From Fast Company, Sarah Kessler reports that some start-ups are hiring employees instead of independent contractors and are still able to provide on-demand services. Sarah writes:
The on-demand economy has given rise to the on-demand worker. Startups like ride-hailing app Uber, courier service Postmates, cleaning services Handy and Homejoy, and grocery delivery app Instacart don’t hire employees. Instead, they act as marketplaces for labor, where every task is a separate transaction between a customer and a member of a distributed workforce. Uber, for instance, connects drivers with people who need a ride. Postmates connects couriers with people who want something delivered. Handy connects cleaners with people whose kitchens need mopping. And so on. The companies make money by charging a commission for the lead that they provide workers who sign up to take jobs through their platforms.
Because these startups have positioned themselves as mere brokers in these transactions, they aren’t required to pay workers benefits or guarantee them a minimum wage. And because they aren’t employees, workers have the freedom and flexibility to work whenever they want.

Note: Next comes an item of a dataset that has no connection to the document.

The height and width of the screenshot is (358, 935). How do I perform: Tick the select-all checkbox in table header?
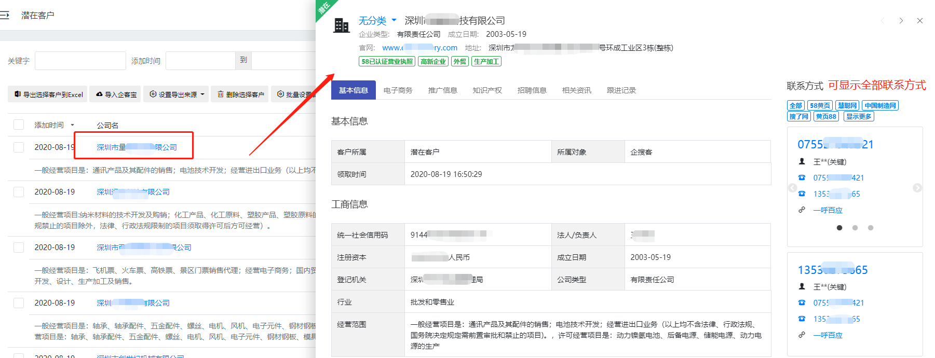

At face value, building a workforce this way seems like a no-brainer for many startups, which save about 30% on the cost of labor by paying workers as independent contractors.

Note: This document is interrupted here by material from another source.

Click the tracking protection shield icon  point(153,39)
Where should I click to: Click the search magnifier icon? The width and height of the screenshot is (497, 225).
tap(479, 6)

But a new wave of app-based service businesses are rejecting this workforce strategy. Like their peers who dole out jobs by the gig, these apps empower customers to do everything from order lunch to get their laundry done with the push of a button. At the other end of their buttons, however, are actual employees who make the deliveries, do the cleaning, and run the errands, even if those tasks are doled out by apps. Startups that have foregone the “gig economy” or “1099 economy” in favor of hiring workforces include office cleaning and management service Managed by Q; on-demand restaurants Munchery and Maple; shared-ride service Chariot; and laundry service FlyCleaners. Parcel, a company that receives packages on its customers’ behalf and then delivers them at a time when they’re home, and Alfred, a personal butler service that runs its clients’ household errands, also dispatch their own employees.
Their founders say the business benefits of hiring employees outweigh the extra 30% in labor costs they would save by doling out gigs by smartphone app.